Lincoln County cattle owners are experiencing the Old West crime of rustling.  Beef prices are soaring and thieves want to cash in.  William Coleman reports rustlers took 23 head of cattle worth 40-thousand dollars while he was in the hospital.  Cattle dealers don't have to provide proof of ownership, which makes it difficult to nab thieves at a stockyard. 

More jobs are coming to Montgomery County.  On Thursday, Governor Steve Beshear announced plans by Data Dimensions Corporation to open a data processing center in Mt. Sterling, creating 100 new jobs.  The company is investing three-point-two-million-dollars into the project.  Hiring is expected to start this Fall. 

Flags at Woodford Reserve Distillery are at half-staff in honor of Elijah, one of the best-known and most-beloved bourbon ambassadors.  The distillery cat passed away June 30th after calling the barrelhouse "home" for two-decades.  Elijah was named for bourbon pioneer Elijah Pepper, the first distiller on the site in Woodford County. 

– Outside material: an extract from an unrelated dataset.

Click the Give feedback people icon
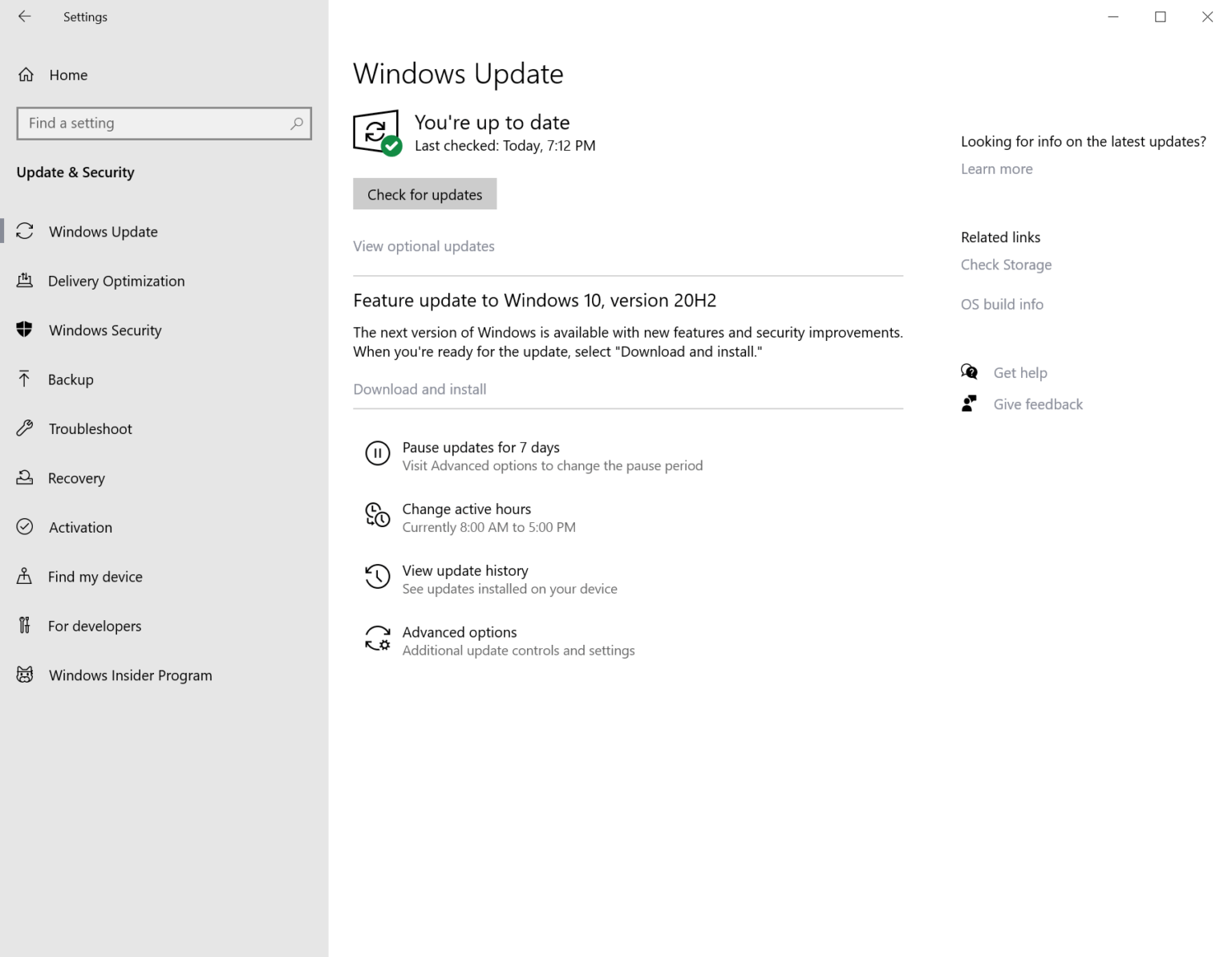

Three-months after a mother and daughter were found murdered in their Nelson County home, a 25-hundred-dollar reward is being offered for the capture of their killer.  Police haven't released details about the crime scene, but family members say Kathy Netherland and 16-year-old Samantha Netherland were violently killed.  According to investigators, a black Chevy Impala caught on surveillance video heading away from the home the night of the slayings is likely the key to solving the case. 

A federal class action lawsuit has been filed over TennCare.  The suit, filed today by three nonprofit legal firms, alleges Tennessee has failed to provide certain health care services as required under federal law.  Attorneys for the Southern Poverty Law Center, the Tennessee Justice Center, and the National Health Law Program say they represent Tennesseans who were denied coverage after the state ended face-to-face assistance for people applying for TennCare.